La Dama ignoraba completamente por qué todos le dieron la espalda repentinamente, incluido su enamorado Anthony encaprichado con Serena. Sin embargo, alguien se encargaría de averiguarlo por ella. La Dama se refugió en su casita de la playa con la mascota y lloró, incluso no asistió a la función operística donde ella era la bailarina protagonista; por temor a un desplante del público… ¿Qué le había ocurrido a la impoluta imagen de la bella y sensible Dama de París? Sin duda alguien con influencias podría haber puesto en circulación alguna calumnia demoniaca contra ella para destruirla, porque su luz invadía todas las sombras pero despertaba envidias asesinas. Y así fue… 
El caso llegó a oídos del primer ministro Francés que secretamente abrió una investigación porque conocía personalmente a la familia de la Dama de París y sabía que la danzarina era una persona de moral intachable.

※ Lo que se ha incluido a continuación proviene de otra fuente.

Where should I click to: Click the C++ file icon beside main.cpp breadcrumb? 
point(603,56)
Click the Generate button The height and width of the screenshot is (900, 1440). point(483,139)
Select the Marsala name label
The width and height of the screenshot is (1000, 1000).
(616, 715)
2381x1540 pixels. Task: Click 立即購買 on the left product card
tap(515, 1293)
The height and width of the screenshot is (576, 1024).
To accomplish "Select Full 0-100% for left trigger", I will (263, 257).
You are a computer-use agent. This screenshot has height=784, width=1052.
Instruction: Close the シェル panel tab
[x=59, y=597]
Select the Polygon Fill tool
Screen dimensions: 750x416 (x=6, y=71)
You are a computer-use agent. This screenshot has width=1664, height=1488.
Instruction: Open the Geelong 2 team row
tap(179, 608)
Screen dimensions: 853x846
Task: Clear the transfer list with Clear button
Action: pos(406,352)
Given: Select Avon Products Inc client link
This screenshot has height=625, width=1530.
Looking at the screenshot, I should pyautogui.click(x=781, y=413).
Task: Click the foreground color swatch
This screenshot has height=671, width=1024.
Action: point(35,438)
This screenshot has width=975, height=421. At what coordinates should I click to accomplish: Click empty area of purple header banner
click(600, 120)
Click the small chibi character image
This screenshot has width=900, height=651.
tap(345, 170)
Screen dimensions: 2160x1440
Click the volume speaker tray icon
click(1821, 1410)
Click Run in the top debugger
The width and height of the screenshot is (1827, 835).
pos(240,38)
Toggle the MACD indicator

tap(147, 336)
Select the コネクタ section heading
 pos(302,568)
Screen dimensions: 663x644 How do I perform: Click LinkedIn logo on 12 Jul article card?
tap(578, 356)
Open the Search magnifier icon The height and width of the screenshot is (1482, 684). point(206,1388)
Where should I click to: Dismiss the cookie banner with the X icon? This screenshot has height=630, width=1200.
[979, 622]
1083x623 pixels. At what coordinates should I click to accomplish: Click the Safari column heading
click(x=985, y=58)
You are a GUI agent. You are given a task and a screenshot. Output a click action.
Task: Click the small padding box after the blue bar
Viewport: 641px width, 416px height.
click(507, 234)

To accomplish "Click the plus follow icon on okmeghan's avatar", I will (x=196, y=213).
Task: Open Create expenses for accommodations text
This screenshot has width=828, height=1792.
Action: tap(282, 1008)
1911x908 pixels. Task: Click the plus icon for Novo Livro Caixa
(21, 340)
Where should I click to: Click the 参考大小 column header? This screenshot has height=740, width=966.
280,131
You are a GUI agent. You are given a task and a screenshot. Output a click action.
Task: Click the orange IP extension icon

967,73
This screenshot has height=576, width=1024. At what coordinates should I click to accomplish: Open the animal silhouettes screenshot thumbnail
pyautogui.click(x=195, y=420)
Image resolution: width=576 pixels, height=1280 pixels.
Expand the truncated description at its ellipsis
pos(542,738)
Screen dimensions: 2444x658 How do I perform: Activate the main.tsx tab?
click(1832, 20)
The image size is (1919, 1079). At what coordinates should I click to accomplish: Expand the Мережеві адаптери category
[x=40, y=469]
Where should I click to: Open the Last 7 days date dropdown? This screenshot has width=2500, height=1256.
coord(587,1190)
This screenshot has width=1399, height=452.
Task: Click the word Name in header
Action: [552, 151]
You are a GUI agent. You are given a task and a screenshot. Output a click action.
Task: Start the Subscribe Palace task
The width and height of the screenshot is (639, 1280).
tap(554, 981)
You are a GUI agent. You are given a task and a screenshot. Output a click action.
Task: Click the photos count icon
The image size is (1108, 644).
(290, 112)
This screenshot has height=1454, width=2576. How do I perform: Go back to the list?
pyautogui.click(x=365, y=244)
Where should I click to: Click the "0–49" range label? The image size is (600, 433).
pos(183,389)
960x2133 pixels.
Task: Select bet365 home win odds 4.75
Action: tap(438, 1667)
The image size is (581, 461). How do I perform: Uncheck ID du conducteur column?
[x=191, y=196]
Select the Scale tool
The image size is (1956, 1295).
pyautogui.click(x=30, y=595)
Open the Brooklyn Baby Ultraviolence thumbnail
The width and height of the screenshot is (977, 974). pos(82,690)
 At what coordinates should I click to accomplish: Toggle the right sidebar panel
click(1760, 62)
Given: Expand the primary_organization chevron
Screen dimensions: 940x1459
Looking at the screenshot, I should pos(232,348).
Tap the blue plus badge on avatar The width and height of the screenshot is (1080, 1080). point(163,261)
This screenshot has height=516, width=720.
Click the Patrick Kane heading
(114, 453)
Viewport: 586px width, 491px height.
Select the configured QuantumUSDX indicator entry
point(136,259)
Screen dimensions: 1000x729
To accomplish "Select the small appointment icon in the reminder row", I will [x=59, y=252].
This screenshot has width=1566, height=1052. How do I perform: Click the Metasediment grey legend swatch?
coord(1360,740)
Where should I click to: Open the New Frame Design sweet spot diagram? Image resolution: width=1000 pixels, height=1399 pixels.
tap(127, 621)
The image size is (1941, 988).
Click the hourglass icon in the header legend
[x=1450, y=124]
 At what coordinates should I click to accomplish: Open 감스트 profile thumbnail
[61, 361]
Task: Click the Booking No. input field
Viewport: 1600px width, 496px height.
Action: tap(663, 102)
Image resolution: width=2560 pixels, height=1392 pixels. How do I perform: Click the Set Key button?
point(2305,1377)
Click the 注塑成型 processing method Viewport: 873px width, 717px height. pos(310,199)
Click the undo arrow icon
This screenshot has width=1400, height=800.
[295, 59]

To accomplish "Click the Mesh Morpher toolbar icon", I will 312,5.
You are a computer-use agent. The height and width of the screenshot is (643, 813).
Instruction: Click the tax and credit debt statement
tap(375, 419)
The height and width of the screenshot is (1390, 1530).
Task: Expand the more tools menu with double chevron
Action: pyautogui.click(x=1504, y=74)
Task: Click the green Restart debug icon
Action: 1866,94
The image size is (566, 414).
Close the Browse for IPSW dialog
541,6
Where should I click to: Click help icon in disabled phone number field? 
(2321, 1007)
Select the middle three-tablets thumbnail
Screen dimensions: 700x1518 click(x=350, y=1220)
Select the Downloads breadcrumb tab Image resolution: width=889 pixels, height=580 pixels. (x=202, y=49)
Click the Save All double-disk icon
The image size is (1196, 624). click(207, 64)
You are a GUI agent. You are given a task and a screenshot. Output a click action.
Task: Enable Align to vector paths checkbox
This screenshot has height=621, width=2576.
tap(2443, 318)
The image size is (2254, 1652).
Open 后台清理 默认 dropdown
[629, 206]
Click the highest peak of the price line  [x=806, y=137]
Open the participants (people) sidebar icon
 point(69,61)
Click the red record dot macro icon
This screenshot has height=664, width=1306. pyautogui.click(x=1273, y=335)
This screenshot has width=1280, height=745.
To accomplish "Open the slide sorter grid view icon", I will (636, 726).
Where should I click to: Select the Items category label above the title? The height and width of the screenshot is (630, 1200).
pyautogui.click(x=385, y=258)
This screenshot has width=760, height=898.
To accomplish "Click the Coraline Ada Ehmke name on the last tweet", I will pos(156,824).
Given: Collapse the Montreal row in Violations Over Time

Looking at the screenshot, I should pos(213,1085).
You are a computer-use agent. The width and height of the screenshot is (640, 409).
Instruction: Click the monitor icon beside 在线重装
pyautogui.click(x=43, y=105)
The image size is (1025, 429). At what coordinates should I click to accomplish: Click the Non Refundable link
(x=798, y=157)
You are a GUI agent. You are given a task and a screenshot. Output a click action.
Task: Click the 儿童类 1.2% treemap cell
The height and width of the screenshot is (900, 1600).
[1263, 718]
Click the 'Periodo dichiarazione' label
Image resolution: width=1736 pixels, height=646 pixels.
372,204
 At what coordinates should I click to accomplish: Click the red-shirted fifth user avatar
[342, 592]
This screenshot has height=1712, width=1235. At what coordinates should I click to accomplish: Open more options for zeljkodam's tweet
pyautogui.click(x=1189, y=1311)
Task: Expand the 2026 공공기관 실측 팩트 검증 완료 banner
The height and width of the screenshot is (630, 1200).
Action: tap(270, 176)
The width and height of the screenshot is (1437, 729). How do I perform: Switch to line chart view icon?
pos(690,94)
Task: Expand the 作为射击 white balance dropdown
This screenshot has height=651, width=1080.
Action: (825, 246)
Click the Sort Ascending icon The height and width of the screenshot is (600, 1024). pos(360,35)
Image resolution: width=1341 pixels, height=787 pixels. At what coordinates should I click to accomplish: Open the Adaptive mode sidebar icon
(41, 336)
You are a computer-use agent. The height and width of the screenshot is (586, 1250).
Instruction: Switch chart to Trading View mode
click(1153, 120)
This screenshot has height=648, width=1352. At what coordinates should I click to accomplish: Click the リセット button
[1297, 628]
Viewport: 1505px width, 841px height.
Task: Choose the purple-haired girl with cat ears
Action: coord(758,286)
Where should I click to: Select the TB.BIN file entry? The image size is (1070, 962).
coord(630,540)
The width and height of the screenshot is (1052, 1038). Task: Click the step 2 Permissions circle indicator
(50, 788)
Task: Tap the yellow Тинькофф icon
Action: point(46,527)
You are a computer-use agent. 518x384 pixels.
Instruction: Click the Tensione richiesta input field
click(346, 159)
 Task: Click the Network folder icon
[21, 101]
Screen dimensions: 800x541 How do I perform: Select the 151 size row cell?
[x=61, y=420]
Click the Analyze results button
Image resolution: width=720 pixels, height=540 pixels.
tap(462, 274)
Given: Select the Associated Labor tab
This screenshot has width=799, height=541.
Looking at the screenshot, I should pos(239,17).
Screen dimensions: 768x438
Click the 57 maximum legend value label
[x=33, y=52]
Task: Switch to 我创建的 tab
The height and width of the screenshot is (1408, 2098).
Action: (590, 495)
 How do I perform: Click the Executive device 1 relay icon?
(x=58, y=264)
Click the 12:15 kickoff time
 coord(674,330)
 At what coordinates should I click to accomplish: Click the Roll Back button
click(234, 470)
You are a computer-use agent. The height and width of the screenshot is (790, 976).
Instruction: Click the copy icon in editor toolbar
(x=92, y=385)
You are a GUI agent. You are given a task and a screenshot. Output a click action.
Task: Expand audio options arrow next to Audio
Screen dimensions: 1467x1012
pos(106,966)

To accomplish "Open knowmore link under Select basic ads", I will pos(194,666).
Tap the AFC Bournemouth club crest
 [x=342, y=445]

Por consejo de su familia y de la policía secreta decidió hacer sus maletas y desaparecer de París con destino incierto, por supuesto. 
Lo primero que se supo extra oficialmente sobre el caso “Calumnia” fue que el rumor que habían difundido era que la Dama de París jugaba a las cartas y bebía bourbon, mientras fumaba apresuradamente. Muchos y muchas que la amaban la desterraron de sus corazones cuando oyeron las diferentes historias de la doble vida de la bailarina preciosa. Otros lloraron su pérdida, sabedores de la gran mentira orquestada. ¿Quién pudo hacer tal cosa? La persona o personas que obraron la maldad se preocuparon muy escrupulosamente de no dejar rastros pues a la hora de hablar nadie sabía nada de la calumnia e incluso se preocupaban por la salud de la Dama… Hasta que un día Deborah Fontaine perdió la razón en una de sus borracheras… 
Medio disfrazada subió a un autobús de viajeros. Regresaría cuando todo se hubiese acabado y resuelto. En principio su idea era de viajar a Roma y después a Florencia donde vendían perfumes muy caros y delicados, sobre todo uno de ellos. Más allá de la duda, sentía una honda pena, más se rehízo y continuó con su viaje; solo que al meter la mano en su bolso cambió de opinión y puso rumbo a  España.  Destino: Sevilla. 
 
La lectura de aquel libro escrito en español le había producido un extraño sentimiento. Bajó en el aeropuerto de Madrid dispuesta subirse a un tren de alta velocidad con dirección a Andalucía, si bien sus planes se vieron torcidos antes de que pudiese sacar su billete en la estación de Atocha un señor de mediana estatura con bueno modales y de aspecto distinguido la abordó.
 
- Señorita, disculpe. ¿Me firma un autógrafo, por favor?
- Oh, cómo no.
- La vi en la ópera que representó usted aquí en Madrid en el teatro real. Magnifica.
Aquí tiene.
- ¿Va usted al sur señorita?
- ¿Cómo se atreve
- Discúlpeme, yo también voy en clase vips. Permítame. Soy el Conde de    la Barqueta.
- ¿Es usted aristócrata?
-  No madame, así se llama mi libro.
- Sí, lo he visto en Internet. Lo he leído. Me gusta la literatura en demasía y también suelo comprar libros en español.
- ¿Qué le ha parecido? – La Dama sonrió tras su amplias gafas de sol –
- Encantador y simpático sin duda.
- Gracias, madame.
- ¿De dónde es usted?
- Soy Madrileño de nacimiento pero me crié en Sevilla, es decir soy sevillano de adopción. Mi nombre es Aurelio de la Reja.
- Ya sabe mi nombre encantada, Aurelio me encantó su libro.
- ¿Me permitirá acompañarla  a mi ciudad?
- No entiendo porqué no.
- Es un honor madame.
- Por favor, Aurelio hábleme de tú y dirígete a mí llamándome Dama. ¿Comprende?
- Por supuesto mi dama…

A la Dama de París comenzó a gustarle la compañía de Aurelio de la Reja,  escritor famoso de las tierras Ibéricas y galán entre las damas por el éxito de su último libro el Conde de la Barqueta… Muy pronto estuvieron juntos en un compartimento privado del tren charlando y disfrutando de una copa de champagne… La Dama se dejó agasajar, para ella solo significaba en principio una agradable compañía antes de adentrarse en la Sevilla que adoraba desde que de niña sus padres la llevaron a disfrutar de la Semana grande y la feria de abril, pues su progenitor siempre mantuvo inversiones allí y además, era un enamorado de la tauromaquia…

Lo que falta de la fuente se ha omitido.